Vamos a recordar la vez que el histórico cerrador de los Yankees de Nueva York Mariano Rivera relató en su libro cómo fue el épico turno con el slugger venezolano Miguel Cabrera de los Tigres de Detroit en la MLB.

El 09 de agosto de 2013 se vivió en el Yankee Stadium uno de los turnos más memorables en la historia de la pelota como lo fue el de Miguel Cabrera enfrentando al mejor cerrador del béisbol Mariano Rivera.

Ganaban los de casa 3-1 y con dos outs en la pizarra con un corredor en base, Miggy por los Tigres conectó un jonrón espectacular por el jardín central.

Lo impresionante es que cuando Rivera decidió escribir su libro, no pasó por alto ese momento épico y decidió contarlo lo cual hizo de la siguiente forma:

 

“Después de sacar el primer out, Austin Jackson batea doble entre el jardín central y el izquierdo. Retiro a Torii Hunter con un batazo a mis manos. Ahora Miguel Cabrera, el jonronero venezolano, el mejor bateador del béisbol, camina hacia el plato. Es entre el y yo. Cabrera batea .358 con treinta y tres jonrones (te recuerdo que es principio de agosto), y como siempre, está bateando hacia los tres jardines. Mi estrategia con él es la misma que tengo con cada bateador; no cambia por ser él quien es. A veces uno puede ajustar su estrategia para explotar alguna debilidad específica que tenga un bateador, pero en el caso de Cabrera realmente no hay ninguna debilidad, así que me enfrento a el.”

“Otra vez a un strike.

Un Strike.

Termina esto, me digo a mi mismo.

Lanzo una bola alta y afuera, pero él no la abanica. El siguiente lanzamiento es adentro y Cabrera se lo quita de encima, conectando un foul que le pega en la rodilla y sale cojeando. Es atendido por el entrenador y Jim Leyland. Después de unos minutos regresa cojeando a la caja, y yo disparo otra vez adentro, y esta vez batea un foul que le da en la espinilla. Ahora va cojeando más.”

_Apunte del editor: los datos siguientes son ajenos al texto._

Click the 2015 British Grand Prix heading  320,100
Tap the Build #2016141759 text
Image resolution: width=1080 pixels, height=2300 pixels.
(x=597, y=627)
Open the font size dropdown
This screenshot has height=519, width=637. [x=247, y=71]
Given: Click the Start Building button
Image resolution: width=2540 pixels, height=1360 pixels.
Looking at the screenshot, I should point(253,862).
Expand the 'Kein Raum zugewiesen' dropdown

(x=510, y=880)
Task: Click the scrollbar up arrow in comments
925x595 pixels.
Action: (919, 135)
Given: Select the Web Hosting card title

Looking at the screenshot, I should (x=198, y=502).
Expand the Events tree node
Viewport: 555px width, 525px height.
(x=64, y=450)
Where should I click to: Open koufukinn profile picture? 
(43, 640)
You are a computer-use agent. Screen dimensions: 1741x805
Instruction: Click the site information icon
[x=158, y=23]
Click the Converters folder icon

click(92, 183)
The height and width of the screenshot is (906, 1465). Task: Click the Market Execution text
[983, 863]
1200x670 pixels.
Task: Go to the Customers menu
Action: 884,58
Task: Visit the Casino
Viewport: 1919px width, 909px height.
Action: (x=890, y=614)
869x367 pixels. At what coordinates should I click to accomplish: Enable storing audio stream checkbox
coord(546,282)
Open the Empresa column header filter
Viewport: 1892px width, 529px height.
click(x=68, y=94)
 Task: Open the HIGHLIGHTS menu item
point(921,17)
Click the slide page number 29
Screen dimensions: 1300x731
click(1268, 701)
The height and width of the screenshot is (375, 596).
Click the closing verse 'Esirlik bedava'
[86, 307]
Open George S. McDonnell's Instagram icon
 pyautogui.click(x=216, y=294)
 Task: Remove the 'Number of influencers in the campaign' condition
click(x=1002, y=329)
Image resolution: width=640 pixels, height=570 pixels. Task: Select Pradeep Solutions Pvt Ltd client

“Lo único que yo quiero es terminar el partido. Trato de engañarlo con un lanzamiento en la esquina de afuera. El no muerde el anzuelo. Va a llegar el séptimo lanzamiento del turno al bate. La manera en que abanica mi recta cortada me dice que podría ser vulnerable a una recta de dos costuras; es un lanzamiento que baja mucho y si pongo la pelota dónde debo, creo que podré poncharlo. Es mi mejor opción, creo yo, porque está claro que él espera otra recta cortada. Realizo mi movimiento hacia adelante y me preparo, entonces lanzo mi recta de dos costuras, violando el evangelio de Wetterland, porque creo que puedo engañar a Cabrera lanzando lo que él no espera. Podría haberlo logrado, pero la pelota va por encima del corazón del plato, y se queda ahí. Él batea, y en el instante en que hace contacto, yo bajo mi cabeza sobre el montículo. Sé dónde va a aterrizar. “

“En el horizonte negro.

Por encima de la valla del jardín central.

No tengo que mirar a Brett Gadner perseguirla.

“¡Increíble!”, digo yo mientras Cabrera va cojeando alrededor de las bases. El “increíble” describe lo que acaba de suceder al igual que el don de bateo con que ha sido bendecido Miguel Cabrera. El bateó de foul dos lanzamientos que hubieran puesto fin al partido.

Extendió su turno al bate.

Y entonces me venció.”

 

 




 

 

Realmente fue es impresionante que un lanzador haya recordado ese turno con Cabrera al punto de escribirlo en un libro.

Ambos protagonistas son unas leyendas vivientes de la pelota, uno con su placa en el HOF mientras el otro va en camino de acompañar en Cooperstown al mejor cerrador en la historia del béisbol.